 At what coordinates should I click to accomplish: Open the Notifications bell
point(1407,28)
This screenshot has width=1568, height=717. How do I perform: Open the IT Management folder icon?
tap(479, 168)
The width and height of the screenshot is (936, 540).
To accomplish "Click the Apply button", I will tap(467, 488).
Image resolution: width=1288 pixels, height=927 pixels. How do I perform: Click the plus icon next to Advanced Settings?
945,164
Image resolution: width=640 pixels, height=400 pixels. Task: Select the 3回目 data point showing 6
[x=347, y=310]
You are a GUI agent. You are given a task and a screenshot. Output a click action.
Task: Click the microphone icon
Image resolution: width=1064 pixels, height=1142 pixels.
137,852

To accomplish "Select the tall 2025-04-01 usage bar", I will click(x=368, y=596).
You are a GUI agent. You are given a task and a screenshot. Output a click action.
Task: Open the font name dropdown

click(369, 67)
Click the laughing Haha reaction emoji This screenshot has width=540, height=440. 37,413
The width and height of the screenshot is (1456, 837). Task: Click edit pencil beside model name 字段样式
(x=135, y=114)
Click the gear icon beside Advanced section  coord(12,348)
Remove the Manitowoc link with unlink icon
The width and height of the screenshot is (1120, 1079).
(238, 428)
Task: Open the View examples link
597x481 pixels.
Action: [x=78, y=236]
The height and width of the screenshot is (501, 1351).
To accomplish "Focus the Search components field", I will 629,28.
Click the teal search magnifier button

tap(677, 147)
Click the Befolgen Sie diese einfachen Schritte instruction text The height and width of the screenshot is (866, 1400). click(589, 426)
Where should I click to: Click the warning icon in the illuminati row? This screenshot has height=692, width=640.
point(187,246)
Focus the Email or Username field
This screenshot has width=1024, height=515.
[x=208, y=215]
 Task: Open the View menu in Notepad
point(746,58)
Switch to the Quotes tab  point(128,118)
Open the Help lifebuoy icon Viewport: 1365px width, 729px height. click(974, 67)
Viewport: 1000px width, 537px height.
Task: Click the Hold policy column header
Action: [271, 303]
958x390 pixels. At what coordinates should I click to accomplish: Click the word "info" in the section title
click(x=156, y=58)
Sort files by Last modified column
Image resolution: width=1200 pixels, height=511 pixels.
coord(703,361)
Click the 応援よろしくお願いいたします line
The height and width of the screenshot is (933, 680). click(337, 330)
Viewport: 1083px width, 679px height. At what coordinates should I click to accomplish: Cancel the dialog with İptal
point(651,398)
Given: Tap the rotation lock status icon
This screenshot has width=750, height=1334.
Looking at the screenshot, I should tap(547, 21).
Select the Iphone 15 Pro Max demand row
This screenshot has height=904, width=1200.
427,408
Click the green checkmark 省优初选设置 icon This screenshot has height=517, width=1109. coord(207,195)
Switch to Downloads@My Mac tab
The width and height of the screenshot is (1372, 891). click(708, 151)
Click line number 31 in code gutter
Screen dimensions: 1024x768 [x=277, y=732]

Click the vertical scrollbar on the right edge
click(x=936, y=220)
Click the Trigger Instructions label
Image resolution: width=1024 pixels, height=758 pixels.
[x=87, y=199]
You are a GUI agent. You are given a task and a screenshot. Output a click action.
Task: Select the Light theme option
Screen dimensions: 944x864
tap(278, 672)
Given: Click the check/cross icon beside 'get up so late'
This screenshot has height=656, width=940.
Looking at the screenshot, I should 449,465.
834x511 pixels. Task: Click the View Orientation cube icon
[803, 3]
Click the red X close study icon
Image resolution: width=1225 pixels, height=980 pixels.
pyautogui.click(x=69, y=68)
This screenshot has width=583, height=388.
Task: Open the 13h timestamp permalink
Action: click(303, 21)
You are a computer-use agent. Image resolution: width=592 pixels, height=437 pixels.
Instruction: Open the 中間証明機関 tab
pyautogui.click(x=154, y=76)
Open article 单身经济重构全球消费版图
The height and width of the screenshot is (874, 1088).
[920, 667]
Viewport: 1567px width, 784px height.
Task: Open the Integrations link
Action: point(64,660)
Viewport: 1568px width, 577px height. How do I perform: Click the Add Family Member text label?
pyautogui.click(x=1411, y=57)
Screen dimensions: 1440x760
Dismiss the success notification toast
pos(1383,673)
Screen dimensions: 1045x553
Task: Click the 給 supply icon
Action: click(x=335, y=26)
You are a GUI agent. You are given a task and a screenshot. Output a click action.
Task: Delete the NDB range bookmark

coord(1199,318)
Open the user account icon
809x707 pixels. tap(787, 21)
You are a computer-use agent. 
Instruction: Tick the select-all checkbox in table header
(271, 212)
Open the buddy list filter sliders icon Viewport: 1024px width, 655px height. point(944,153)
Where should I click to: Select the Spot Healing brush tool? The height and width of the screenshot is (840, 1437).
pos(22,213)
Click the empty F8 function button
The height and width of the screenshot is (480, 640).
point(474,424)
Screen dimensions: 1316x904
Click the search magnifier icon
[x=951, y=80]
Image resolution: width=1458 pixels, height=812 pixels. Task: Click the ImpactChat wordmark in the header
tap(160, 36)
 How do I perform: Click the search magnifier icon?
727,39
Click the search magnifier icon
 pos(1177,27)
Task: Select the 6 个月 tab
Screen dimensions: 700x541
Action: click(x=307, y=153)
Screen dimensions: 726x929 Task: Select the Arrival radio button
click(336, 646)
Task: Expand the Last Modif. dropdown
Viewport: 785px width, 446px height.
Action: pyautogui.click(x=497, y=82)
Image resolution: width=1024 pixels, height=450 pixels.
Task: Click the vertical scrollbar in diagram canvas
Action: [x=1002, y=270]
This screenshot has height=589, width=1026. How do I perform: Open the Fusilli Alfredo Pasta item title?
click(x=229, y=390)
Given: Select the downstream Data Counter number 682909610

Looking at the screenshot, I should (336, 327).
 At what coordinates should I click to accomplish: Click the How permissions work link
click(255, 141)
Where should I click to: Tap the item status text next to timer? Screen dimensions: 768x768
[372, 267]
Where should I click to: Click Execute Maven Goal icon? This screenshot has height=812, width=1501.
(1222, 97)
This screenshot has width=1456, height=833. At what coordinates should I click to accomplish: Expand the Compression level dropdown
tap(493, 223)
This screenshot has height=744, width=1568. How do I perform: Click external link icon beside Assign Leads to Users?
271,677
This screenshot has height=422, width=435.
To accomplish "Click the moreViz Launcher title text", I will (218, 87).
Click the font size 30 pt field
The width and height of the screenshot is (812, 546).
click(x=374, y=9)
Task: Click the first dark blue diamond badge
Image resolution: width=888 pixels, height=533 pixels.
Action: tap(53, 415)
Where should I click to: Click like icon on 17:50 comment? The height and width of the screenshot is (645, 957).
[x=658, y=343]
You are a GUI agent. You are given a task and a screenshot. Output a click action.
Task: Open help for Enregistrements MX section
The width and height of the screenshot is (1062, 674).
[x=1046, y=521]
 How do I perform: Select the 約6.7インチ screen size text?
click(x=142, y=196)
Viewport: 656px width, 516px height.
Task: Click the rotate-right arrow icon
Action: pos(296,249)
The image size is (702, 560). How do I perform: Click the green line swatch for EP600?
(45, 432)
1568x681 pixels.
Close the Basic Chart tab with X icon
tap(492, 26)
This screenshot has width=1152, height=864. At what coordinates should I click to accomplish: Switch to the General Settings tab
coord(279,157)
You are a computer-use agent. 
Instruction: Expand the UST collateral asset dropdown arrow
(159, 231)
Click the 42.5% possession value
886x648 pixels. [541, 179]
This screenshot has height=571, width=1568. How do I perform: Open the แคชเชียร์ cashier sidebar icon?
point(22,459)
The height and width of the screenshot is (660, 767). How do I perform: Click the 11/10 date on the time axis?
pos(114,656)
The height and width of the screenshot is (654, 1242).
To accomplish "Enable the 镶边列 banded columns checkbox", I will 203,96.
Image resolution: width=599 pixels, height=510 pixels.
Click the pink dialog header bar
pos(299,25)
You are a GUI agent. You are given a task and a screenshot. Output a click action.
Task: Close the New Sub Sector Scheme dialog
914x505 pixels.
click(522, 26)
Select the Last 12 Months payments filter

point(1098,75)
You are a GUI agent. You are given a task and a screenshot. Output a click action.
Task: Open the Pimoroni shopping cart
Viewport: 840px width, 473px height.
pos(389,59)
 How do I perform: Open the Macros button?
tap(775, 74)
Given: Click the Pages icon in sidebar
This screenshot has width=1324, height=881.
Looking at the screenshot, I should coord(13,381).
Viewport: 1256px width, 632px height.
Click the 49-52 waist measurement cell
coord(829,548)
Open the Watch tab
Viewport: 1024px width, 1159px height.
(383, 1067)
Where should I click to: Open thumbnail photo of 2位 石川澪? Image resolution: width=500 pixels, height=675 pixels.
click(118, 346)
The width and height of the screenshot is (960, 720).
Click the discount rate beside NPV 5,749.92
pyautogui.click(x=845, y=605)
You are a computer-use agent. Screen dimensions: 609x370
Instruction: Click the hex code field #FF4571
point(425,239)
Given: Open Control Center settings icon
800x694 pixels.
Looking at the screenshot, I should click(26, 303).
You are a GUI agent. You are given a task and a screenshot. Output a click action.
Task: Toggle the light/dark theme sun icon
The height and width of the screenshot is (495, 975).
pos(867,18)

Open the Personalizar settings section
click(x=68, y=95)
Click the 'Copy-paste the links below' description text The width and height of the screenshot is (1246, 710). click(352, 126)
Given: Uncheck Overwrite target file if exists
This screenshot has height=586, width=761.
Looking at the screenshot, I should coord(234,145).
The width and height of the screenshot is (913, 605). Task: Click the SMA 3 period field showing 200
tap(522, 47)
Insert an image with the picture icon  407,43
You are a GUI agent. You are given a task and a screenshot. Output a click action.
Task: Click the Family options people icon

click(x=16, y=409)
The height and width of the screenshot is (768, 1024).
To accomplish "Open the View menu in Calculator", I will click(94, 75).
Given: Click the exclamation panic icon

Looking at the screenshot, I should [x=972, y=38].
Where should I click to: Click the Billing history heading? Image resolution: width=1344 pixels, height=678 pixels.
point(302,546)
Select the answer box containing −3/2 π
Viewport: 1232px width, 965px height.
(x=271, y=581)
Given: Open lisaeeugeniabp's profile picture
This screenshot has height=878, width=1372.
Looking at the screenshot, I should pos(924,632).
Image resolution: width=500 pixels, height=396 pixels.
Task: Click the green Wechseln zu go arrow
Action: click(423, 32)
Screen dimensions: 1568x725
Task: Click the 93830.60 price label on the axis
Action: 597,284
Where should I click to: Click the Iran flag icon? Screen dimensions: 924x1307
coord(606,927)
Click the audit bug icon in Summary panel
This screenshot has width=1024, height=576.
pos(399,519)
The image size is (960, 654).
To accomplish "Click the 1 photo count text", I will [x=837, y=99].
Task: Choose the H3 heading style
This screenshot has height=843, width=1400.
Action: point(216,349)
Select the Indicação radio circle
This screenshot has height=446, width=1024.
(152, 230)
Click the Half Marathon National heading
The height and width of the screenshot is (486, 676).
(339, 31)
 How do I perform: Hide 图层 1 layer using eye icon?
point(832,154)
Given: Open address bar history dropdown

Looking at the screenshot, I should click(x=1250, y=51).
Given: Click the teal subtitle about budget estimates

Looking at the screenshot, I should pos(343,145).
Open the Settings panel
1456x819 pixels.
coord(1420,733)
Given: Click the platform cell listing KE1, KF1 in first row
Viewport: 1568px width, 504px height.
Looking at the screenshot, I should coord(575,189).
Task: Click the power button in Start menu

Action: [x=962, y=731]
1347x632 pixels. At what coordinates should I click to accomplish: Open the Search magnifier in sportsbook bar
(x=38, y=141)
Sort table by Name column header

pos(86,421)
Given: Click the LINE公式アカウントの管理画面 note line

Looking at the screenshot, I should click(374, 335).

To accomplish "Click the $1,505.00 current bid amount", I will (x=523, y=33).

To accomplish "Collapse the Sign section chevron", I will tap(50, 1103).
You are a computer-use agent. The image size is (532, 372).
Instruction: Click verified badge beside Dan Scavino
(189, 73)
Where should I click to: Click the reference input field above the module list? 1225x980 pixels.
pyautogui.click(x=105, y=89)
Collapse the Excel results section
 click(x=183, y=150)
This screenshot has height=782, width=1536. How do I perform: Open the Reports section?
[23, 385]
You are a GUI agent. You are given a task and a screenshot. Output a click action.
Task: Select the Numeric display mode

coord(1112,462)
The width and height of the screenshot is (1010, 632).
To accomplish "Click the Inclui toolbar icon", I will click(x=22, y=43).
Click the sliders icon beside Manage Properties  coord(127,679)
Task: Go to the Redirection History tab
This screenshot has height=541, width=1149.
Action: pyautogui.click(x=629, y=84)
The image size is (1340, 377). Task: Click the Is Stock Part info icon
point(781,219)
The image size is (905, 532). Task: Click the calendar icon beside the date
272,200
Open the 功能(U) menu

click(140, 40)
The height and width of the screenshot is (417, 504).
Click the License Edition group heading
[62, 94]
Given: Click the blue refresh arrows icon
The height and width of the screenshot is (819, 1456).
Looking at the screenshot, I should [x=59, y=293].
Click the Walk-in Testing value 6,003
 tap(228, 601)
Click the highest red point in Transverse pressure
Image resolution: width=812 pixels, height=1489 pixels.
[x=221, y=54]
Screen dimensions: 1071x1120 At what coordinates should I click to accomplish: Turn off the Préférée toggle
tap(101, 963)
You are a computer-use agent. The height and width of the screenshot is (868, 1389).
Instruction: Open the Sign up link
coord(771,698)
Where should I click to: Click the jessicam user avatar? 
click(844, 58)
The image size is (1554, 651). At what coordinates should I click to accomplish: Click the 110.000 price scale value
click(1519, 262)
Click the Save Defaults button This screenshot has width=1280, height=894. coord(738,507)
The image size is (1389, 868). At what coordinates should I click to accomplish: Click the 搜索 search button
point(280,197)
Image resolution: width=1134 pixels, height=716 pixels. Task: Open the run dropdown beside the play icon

REQUIREMENTS: Express the lines above as a numbered list, leaving out any blank lines, from the line that contains "The height and width of the screenshot is (660, 767)." to the line that contains "I will 203,96.", both ends included.

EXERCISE SOLUTION:
1. The height and width of the screenshot is (660, 767). How do I perform: Click the 11/10 date on the time axis?
2. pos(114,656)
3. The height and width of the screenshot is (654, 1242).
4. To accomplish "Enable the 镶边列 banded columns checkbox", I will 203,96.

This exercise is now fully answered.